Although Ansari discovered the Parsi community intimately through his friends only in his 20s he had been hearing stories about them right from his childhood. While growing up he had heard several anecdotes about the community from his grandmother, whose best friend was her classmate Rubyna Colombowalla, a Parsi. The two were in school together in Jabalpur in pre-Partition India. Ansari’s grandmother kept in touch with Rubyna even after she migrated to Pakistan but stopped writing letters because of tensions between the two nations.

The photo series is also an ode to the people who contributed immensely to building Pakistan. The most notable contributions of the Parsis in Karachi are the Mama Parsi schools, Nadirshaw Eduljee Dinshaw University of Engineering and Technology, BVS (Bai Virbaiji Soparivala) High School, Parsi General Hospital, Avari Towers and Luxury Hotels.

But young Parsis have now migrated to other countries for higher education, job opportunities and for security reasons. According to the 2015 edition of the A&T Directory , which carries details of Parsis in Pakistan, there were only 1,416 Parsis left in Pakistan.
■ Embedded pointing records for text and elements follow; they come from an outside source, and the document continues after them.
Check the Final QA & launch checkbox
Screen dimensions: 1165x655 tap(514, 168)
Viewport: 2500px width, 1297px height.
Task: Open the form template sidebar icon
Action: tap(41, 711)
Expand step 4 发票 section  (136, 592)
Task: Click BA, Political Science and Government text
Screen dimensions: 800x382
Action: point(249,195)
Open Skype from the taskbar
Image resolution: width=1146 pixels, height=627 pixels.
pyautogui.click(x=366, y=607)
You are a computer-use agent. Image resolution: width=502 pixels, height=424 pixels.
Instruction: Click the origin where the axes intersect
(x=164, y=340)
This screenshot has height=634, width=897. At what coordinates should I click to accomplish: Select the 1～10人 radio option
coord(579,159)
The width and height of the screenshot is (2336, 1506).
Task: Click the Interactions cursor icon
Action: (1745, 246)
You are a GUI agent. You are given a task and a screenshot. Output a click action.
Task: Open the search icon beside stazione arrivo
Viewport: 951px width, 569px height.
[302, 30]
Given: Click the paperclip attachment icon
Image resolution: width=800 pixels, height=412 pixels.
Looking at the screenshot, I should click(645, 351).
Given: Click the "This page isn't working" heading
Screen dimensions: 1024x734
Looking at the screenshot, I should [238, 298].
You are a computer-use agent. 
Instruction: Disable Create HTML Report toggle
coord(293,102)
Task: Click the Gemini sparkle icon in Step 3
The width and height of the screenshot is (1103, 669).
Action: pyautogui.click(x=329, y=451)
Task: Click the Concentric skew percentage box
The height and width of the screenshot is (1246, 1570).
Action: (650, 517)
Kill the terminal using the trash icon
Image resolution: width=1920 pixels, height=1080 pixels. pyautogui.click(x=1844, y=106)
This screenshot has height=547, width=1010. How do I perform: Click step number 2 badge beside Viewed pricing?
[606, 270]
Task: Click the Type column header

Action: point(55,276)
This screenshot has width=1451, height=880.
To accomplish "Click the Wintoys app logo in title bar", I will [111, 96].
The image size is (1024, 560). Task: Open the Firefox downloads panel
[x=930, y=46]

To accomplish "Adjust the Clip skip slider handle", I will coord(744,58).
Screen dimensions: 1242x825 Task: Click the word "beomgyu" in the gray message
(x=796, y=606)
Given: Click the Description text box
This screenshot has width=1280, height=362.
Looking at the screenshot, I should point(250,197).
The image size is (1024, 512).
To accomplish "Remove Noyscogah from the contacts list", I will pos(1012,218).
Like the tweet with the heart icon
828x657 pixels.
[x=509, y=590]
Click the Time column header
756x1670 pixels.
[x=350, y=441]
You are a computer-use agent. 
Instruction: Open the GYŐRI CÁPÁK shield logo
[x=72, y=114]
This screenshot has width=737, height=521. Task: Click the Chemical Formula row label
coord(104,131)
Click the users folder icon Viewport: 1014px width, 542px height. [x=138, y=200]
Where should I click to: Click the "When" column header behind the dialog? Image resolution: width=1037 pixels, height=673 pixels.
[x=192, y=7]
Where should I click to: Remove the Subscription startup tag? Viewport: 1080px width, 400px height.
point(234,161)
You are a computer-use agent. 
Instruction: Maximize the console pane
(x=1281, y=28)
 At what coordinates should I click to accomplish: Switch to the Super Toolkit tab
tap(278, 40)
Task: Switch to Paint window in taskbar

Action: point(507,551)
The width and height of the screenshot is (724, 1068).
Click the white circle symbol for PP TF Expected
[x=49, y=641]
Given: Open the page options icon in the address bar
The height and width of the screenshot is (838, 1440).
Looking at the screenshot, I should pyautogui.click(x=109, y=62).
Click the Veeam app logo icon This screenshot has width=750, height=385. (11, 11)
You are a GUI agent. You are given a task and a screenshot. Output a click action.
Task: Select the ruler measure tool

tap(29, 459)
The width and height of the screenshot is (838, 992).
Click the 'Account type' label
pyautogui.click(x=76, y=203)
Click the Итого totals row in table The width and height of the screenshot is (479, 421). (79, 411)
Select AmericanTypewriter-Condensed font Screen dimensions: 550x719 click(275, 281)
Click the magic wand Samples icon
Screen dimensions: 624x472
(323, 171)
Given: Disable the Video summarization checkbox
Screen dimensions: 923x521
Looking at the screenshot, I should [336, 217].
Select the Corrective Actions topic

The number, as reported by The News International in April 2019, has dwindled further to 1,092. “It is really sad that the first monotheistic religion in the world is facing extinction. Unfortunately, its followers in Pakistan are ageing today and due to migration only the middle aged are left behind,” says Natasha Mavalvala, who works with the Saudi Arabian Airlines in Pakistan and is closely involved with the Karachi Zarthosti Banu Mandal, a Parsi women’s welfare organisation.

Mavalvala, who features in Ansari’s book White in the Flag , recalls how the photographer inundated her with questions about Parsi culture and traditions. “I have never answered so many questions regarding my community or my religion,” she says. “Through his photographs, Ansari has captured the essence of our culture. As a community we tend to keep a low profile. But this nation was built by the Parsis and we are proud to have been the forerunners,” she says.